Downey: It's a diverse Congress with members with very different backgrounds. There are new chairmen and new ideas. We're excited to educate them on the importance of business travel. Facial recognition biometrics is on our radar. It's very promising new technology, and it would move people through the security lines faster and alleviate some national security concerns. We want to make sure we're following hearings to make sure the technology is working the way it's supposed to work, that it will be an opt-in/opt-out program and that there are ways you can address misidentifications. As a business traveler, the last thing you want is to have to get through security every week being misidentified by your facial recognition and not having a way to address that. Another area relates to the House Committee on Transportation & Infrastructure. There is conversation around a big infrastructure bill. Chairman Peter DeFazio [D-Oregon] has not hidden the fact that he supports an increase for the passenger facility charge, and this could be an opportunity for him to increase it. We'll continue to monitor it very closely and if it is not something we can support, we'll work to stop it from happening.
We're not opposed to increasing fees and taxation on business travel, but we want that to go back into business travel."

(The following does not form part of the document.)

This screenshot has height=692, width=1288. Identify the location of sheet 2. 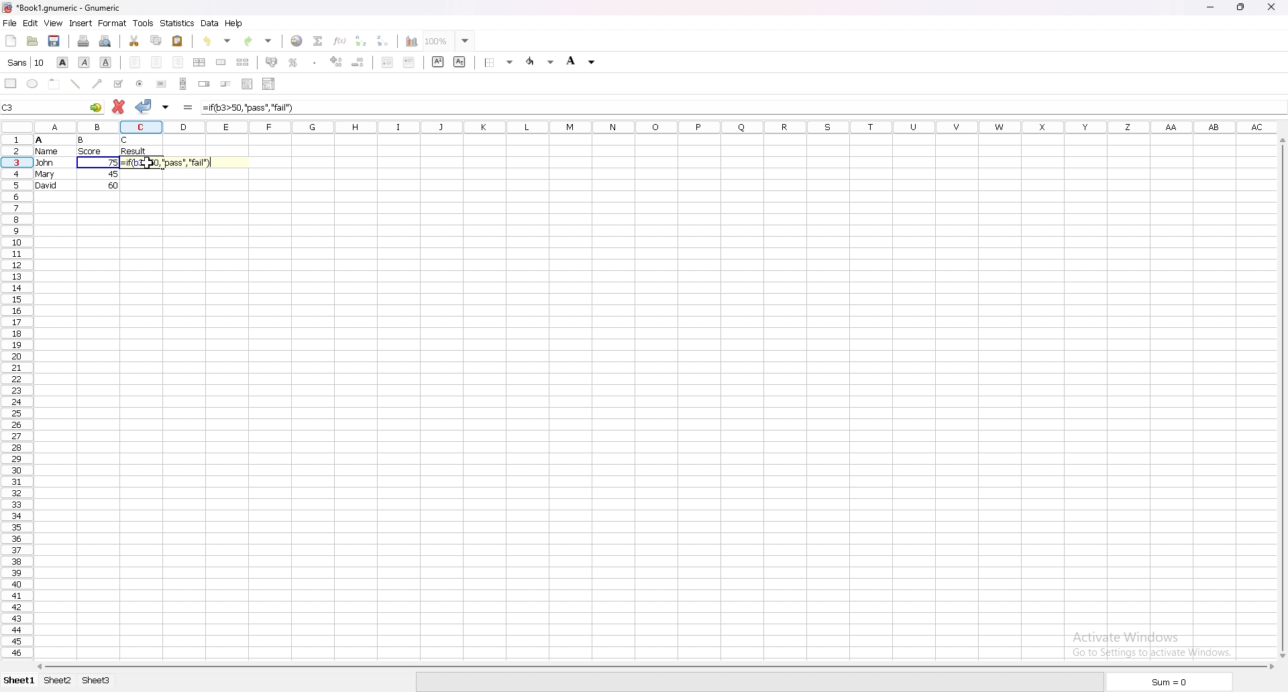
(56, 682).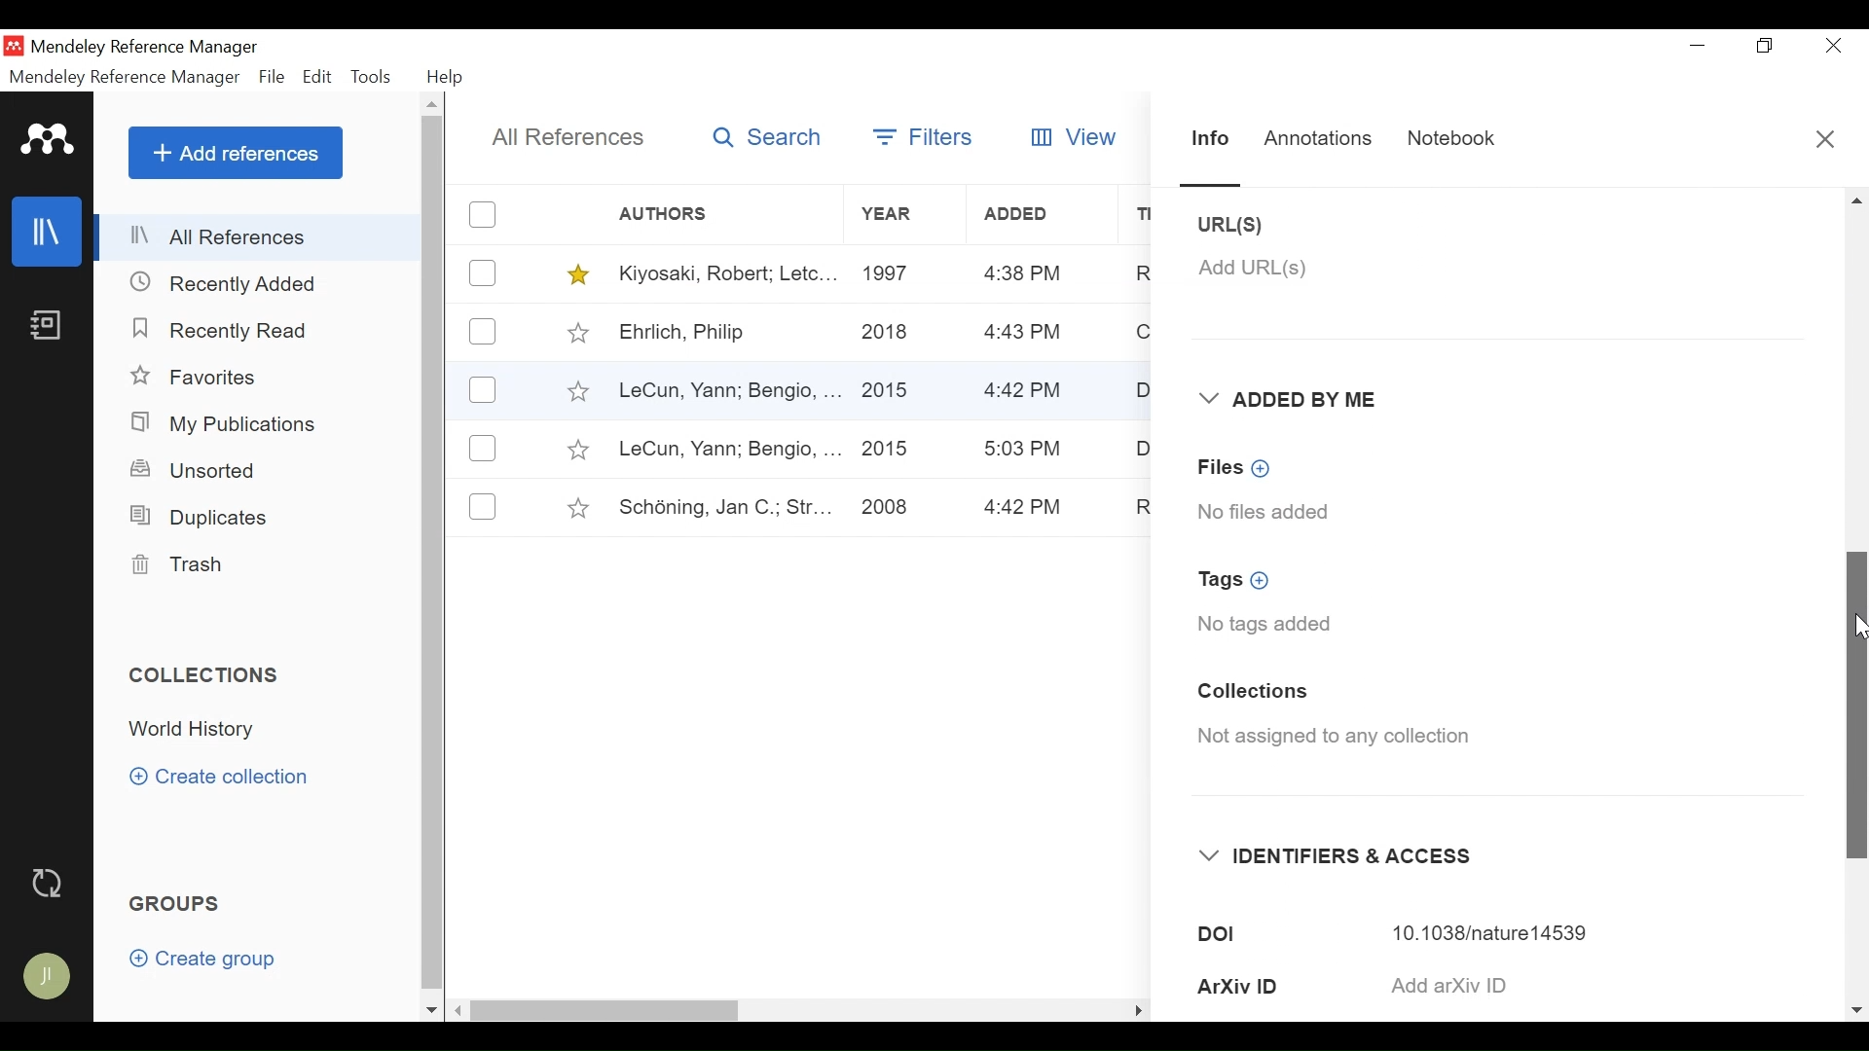 This screenshot has height=1051, width=1869. What do you see at coordinates (1294, 400) in the screenshot?
I see `Added by Me` at bounding box center [1294, 400].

BTN: What else is on your radar?
Downey: We've heard some conversation here in the U.S. about future air travel and air emissions, and there have been recent conversations about taxing air travel in the EU. The proposals put forth are using taxes but are not using the money to fight back against climate change. It seems more like a punitive tax to drive down demand. It's just an area we need to continue talking about, what the industry is doing to address climate change. We've long worked with the industry on sustainability programs, and I know the airlines and airplane manufacturers have worked on this. We all want to lower our carbon footprint. It will just be incumbent on us as an industry to make sure our efforts are being noticed. [Another] area is Visa Waiver. There are five countries in the EU that are not in the Visa Waiver program—Poland, Bulgaria, Cyprus, Romania and Croatia—because they don’t meet the requirements the U.S. set forth. These countries argue EU laws say all member states must have the same benefits [and that] the other EU countries should pull out. This would throw a monkey wrench into international travel. The U.S. is talking with those countries and trying to work through the issues, to help them become compliant.
BTN: GBTA also runs the Business Travel PAC, right?
Downey: It's a trade association political action committee. We raise contributions from our U.S. members only. It's our opportunity as an industry to pull together resources and support members of Congress that have been helpful to the industry in the past, such as Sen. Ed Markey [D-Massachusetts], Rep. John Katko [R-New York], Rep. Sam Graves [R-Missouri] and Rep. Bonnie Watson Coleman [D-New Jersey].